Nor do I forget the long centuries that have passed over the place since these medieval walls were built, any more than the far more interesting centuries that passed before they were built. But any one taking exception to the description on that ground may well realise, on consideration, that it is an exception that proves the rule. There is something very negative about Turkish rule; and the best and worst of it is in the word neglect. Everything that lived under the vague empire of Constantinople remained in a state of suspended animation like something frozen rather than decayed, like something sleeping rather than dead.
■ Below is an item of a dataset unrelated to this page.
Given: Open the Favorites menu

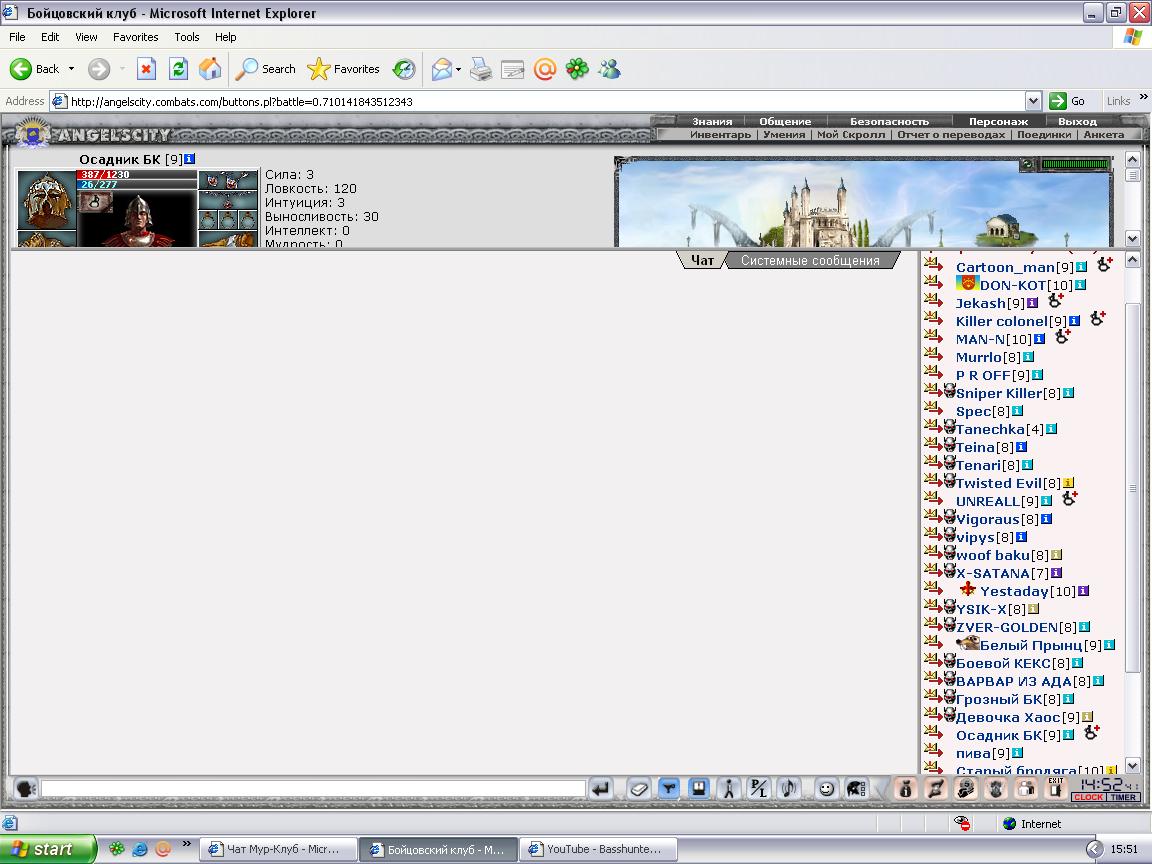Looking at the screenshot, I should (135, 37).
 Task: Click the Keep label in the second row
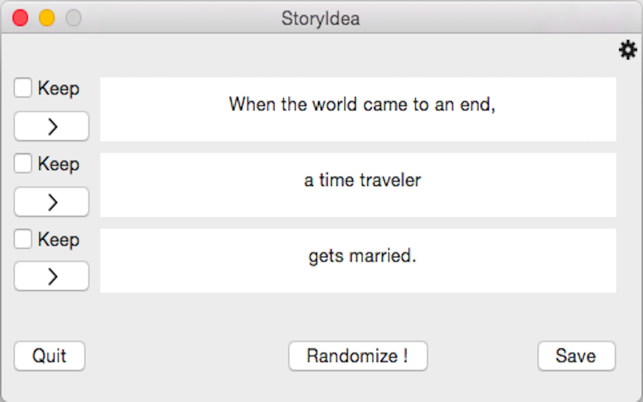tap(58, 163)
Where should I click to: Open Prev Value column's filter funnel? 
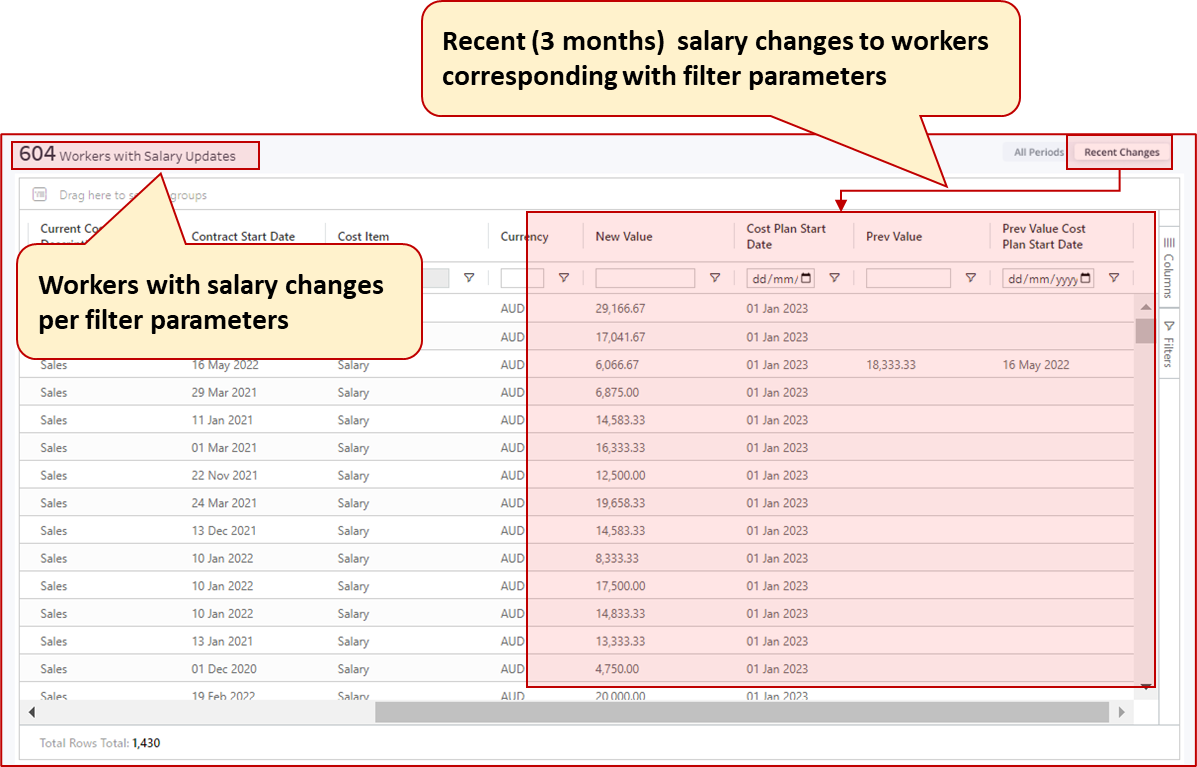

It was a sort of Arabian spell, like that which turned princes and princesses into marble statues in the _Arabian Nights_. All that part of the history of the place is a kind of sleep; and that of a sleeper who hardly knows if he has slept an hour or a hundred years. When I first found myself in the Jaffa Gate of Jerusalem, my eye happened to fall on something that might be seen anywhere, but which seemed somehow to have a curious significance there. Most people are conscious of some common object which still strikes them as uncommon; as if it were the first fantastic sketch in the sketch-book of nature. I myself can never overcome the sense of something almost unearthly about grass growing upon human buildings. There is in it a wild and even horrible fancy, as if houses could grow hair. When I saw that green hair on the huge stone blocks of the citadel, though I had seen the same thing on any number of ruins, it came to me like an omen or a vision, a curious vision at once of chaos and of sleep. It is said that the grass will not grow where the Turk sets his foot; but it is the other side of the same truth to say that it would grow anywhere but where it ought to grow. And though in this case it was but an accident and a symbol, it was a very true symbol. We talk of the green banner of the Turk having been planted on this or that citadel; and certainly it was so planted with splendid valour and sensational victory. But this is the green banner that he plants on all his high cities in the end.
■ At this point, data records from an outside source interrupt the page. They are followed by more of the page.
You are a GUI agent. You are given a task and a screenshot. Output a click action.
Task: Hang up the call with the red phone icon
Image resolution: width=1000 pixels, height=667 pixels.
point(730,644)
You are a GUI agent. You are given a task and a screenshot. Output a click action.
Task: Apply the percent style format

Therefore my immediate impression of the walls and gates was not contradicted by my consciousness of what came before and what came after that medieval period. It remained primarily a thing of walls and gates; a thing which the modern world does not perhaps understand so well as the medieval world. There is involved in it all that idea of definition which those who do not like it are fond of describing as dogma. A wall is like rule; and the gates are like the exceptions that prove the rule. The man making it has to decide where his rule will run and where his exception shall stand. He cannot have a city that is all gates any more than a house that is all windows; nor is it possible to have a law that consists entirely of liberties. The ancient races and religions that contended for this city agreed with each other in this, when they differed about everything else. It was true of practically all of them that when they built a city they built a citadel. That is, whatever strange thing they may have made, they regarded it as something to be defined and to be defended.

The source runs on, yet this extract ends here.